Claus-Peter: Aber wir machen uns selbst ja überhaupt keinen Kopf darüber.
Ingmar: Vielleicht müssen wir da auch an uns arbeiten, dass man es nicht unbedingt verstehen muss. Wenn wir so gehaltsschwanger daherkommen, dass Leute denken verstehe ich das jetzt richtig oder nicht und darüber entschieden wird ob das gut oder schlecht ist, dann ist das der falsche Ansatz. Und da muss man mal schauen, woran das überhaupt liegt. Wobei wir uns da halt auch nicht verbiegen können, weil wir machen, was wir mögen.
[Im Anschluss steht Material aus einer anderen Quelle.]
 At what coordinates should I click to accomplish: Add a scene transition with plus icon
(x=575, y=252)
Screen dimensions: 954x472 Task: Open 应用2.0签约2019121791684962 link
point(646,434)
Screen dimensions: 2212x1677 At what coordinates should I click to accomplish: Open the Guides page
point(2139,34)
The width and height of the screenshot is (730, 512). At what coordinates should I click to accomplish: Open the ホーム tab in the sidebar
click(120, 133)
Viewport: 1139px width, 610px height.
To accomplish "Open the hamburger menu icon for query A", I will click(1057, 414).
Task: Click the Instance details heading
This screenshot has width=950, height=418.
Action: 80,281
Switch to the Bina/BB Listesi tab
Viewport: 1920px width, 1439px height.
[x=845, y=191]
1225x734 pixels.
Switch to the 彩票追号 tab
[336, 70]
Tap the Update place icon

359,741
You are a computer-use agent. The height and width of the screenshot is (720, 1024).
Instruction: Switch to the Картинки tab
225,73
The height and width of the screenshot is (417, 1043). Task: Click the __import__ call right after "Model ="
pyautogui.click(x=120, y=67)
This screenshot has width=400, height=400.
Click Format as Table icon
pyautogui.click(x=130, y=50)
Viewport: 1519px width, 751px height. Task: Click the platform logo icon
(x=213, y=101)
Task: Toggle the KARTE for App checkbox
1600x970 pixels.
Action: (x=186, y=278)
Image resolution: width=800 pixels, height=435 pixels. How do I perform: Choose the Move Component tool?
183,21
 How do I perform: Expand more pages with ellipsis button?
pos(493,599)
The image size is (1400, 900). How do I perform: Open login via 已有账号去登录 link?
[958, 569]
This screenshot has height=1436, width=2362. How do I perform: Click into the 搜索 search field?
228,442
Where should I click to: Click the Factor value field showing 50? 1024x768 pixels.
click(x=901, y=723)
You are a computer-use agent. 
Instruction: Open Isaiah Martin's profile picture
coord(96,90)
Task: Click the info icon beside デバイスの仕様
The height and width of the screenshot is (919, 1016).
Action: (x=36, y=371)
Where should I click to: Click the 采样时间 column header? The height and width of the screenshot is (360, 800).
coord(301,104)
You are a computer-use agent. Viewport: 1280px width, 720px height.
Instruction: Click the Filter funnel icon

Ich denke man muss nicht das BEEHOVER-Konzept verstehen, um uns zu mögen.
Claus-Peter: Es gibt ja auch kein BEEHOOVER-Konzept.

Und das ist dann auch wieder die Sache, dass zum einen eine kopflastige Auseinandersetzung mit der Musik stattfindet, die auf der anderen Seite aber nix bringt, wenn das Gefühl nicht angesprochen wird.

Claus-Peter: Vielleicht ist es auch die Sache, dass wir von Natur aus humorvolle Typen sind und gerne Spaß machen, aber andererseits ist die Musik sehr traurig und getragen.
Ingmar: Die Kobmination aus trauriger Musik und humoristischen Ansätze kann vielleicht zu Sodbrennen führen. Damit haben wir aber nicht gerechnet.
Claus-Peter: Auf der Bühne versuche ich auch immer die Ansagen etwas witzig zu machen, so wie ich eben auch sonst bin. Wenn ich vor The Sun behind the Dustbin von den kleinen Kindern erzähle, die nach Hause kommen, die Mutter nicht aufmacht und sie vor der Haustür erfrieren, dann weiß mancher vielleicht auch nicht, ob er das witzig finden soll oder ob ich das Ernst meine. Das weiß ich ja selbst nicht.

Ich denke es hat auch damit zu tun, dass man euch – woher das auch immer kommen mag – als Erstes mal eine künstlerische Tendenz unterstellt.

Ingmar: Aber wir denken uns nicht immer zu jedem Fuck was. Wir wollen gar nicht so künstlerisch sein, wie wir wahrscheinlich wirken. Wenn jemand jetzt denkt, das wäre Circus Sideshow und das einen ganz besonderen künstlerischen Ansatz hat, und wenn er weil er es nicht versteht es deshalb auch nicht gut finden darf – das ist mit Sicherheit nicht unser Ansatz. Das was wir machen ist Entertainment und die Leute, die das hören, sollen sich verdammtnochmal wohlfühlen. Und das versuchen wir über alle emotionalen Gefühlszustände hinzubekommen. Und unsere Art ist eben nicht, traurige Songs mit witzigen Songs abzuwechseln, sondern traurige Musik mit witzigen oder humoristischen Texten zu kombinieren. Und das stößt vielleicht manchmal komisch auf.
Claus-Peter: Wobei die Mucke aber auch witzig ist. Damn you, Charlie Brown ist doch witzige Musik.
Ingmar: Wir sitzen mit Sicherheit nicht zu Hause und denken, dass wir mit Biegen und Brechen etwas Komisches machen wollen, damit die Leute einen schwierigen Zugang haben. Das ist mit Sicherheit nicht so.